全国各地域で活性化策を模索する自治体は数多くあります。観光産業は、そうした地域に暮す人々が活気と地域への誇りを取り戻し、若者が未来を託すことのできる町づくりを進めていく上で、大きな力を発揮できるものと考えています。
日本観光協会は、わが国の観光振興に関するナショナルセンターとして、わが国観光の振興を総合的に図るための各種事業を行うことにより、地域経済及び観光産業の発展、さらには、国民の生活や文化の向上に寄与し、国際親善に資することを目指して事業活動を行っています。
観光地づくりの具体的な支援事業として、日本観光協会では、全国の都道府県や市町村、関係事業者・団体などからの依頼を受け、基礎調査や基本構想、基本計画、実施計画など様々な観光関連の調査や計画作成なども実施しているところです。

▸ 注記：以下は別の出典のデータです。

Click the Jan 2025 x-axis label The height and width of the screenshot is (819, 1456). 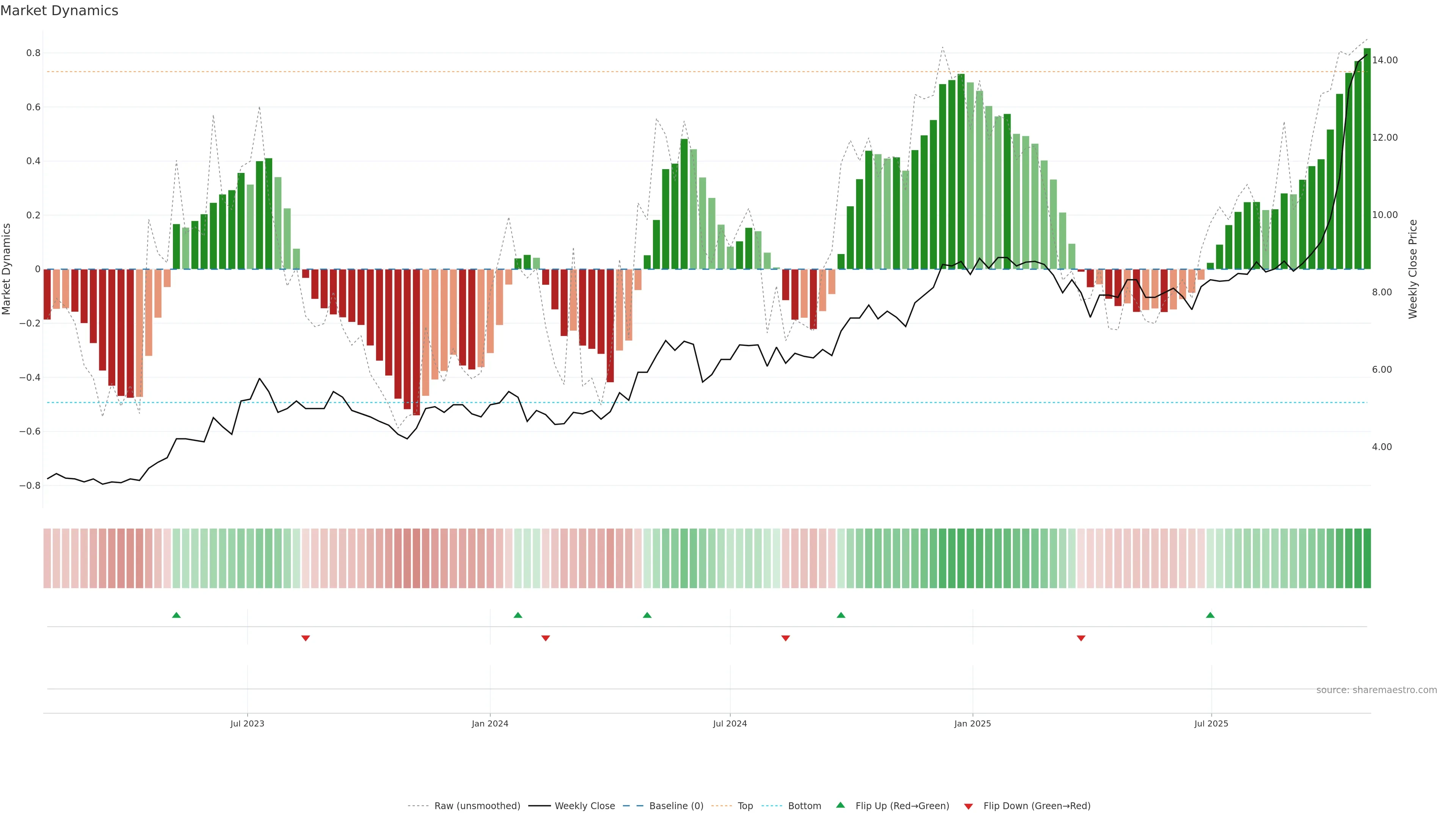click(x=972, y=723)
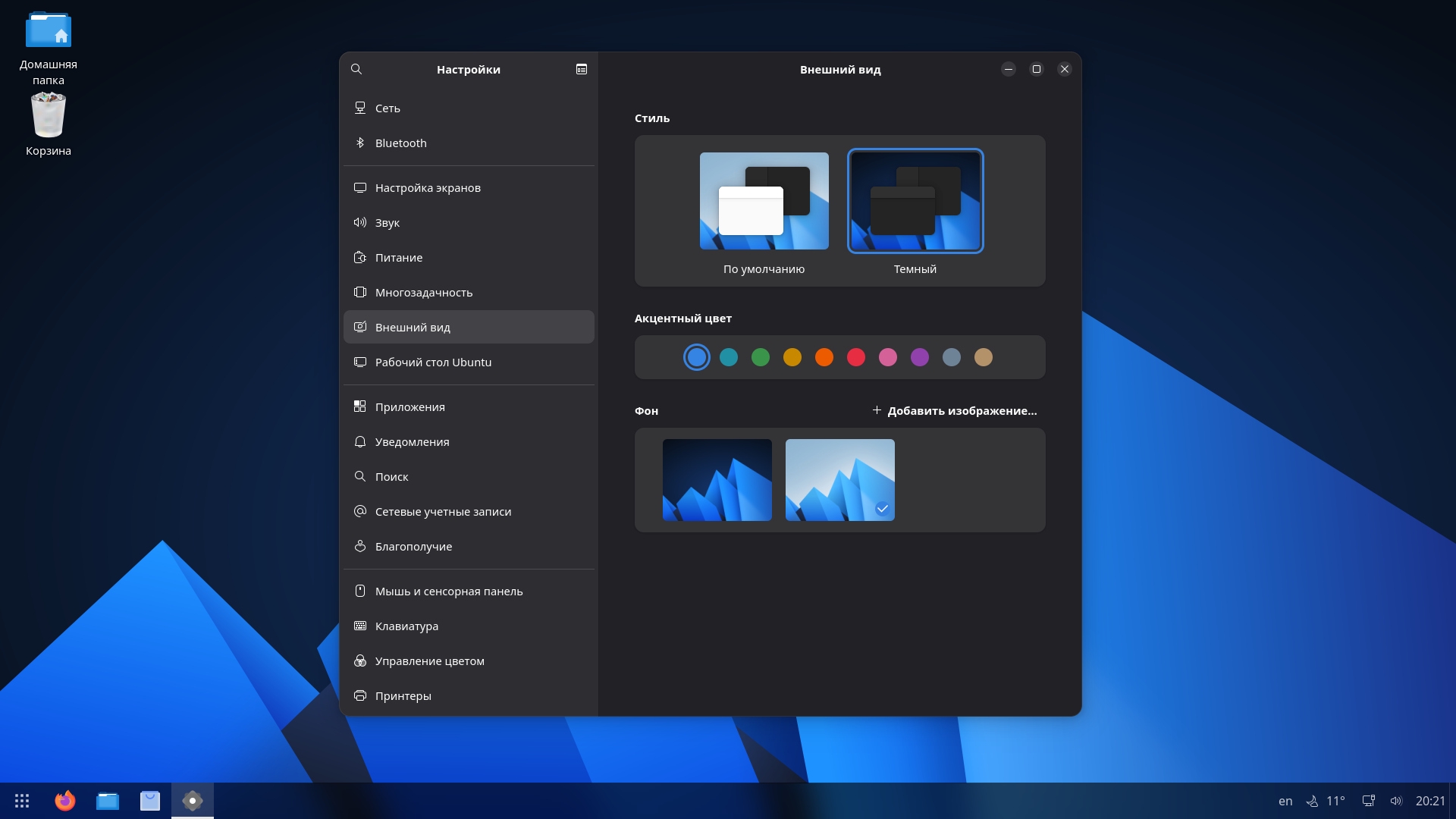Screen dimensions: 1456x819
Task: Choose the orange accent color
Action: pos(824,357)
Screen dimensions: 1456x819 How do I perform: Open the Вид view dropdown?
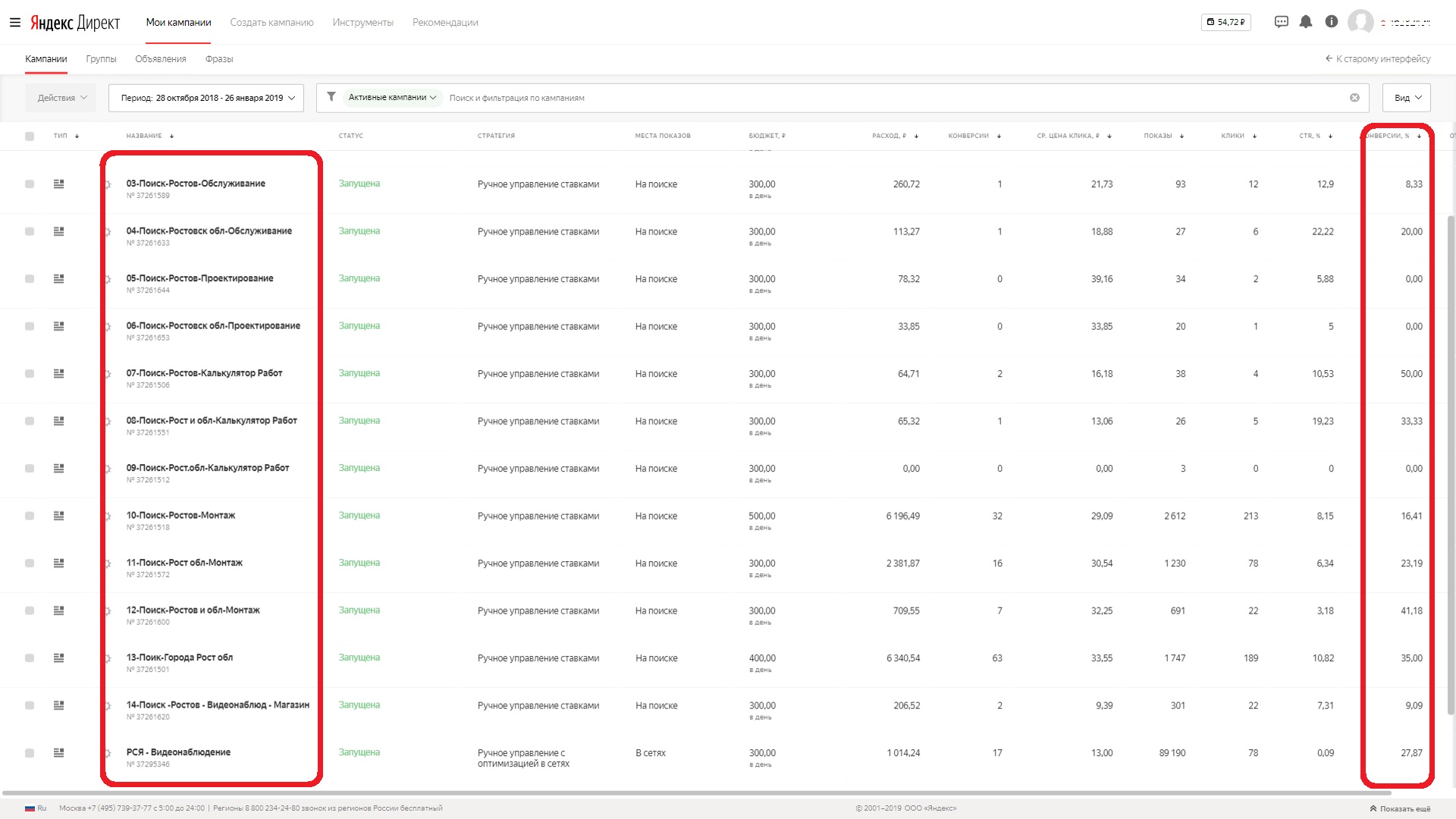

中央の行政や業界団体をはじめ、日本各地における地域の行政や民間事業者、住民や旅行者の皆さんまでも巻き込み、地域社会や地域経済の活性化を図ることで、「観光立国」を通じた日本の活力増大に向け、その一翼を担おうという地域観光研究所の設立は、観光産業に関わる全ての人々に、新たな勇気を与えてくれるものと期待しています。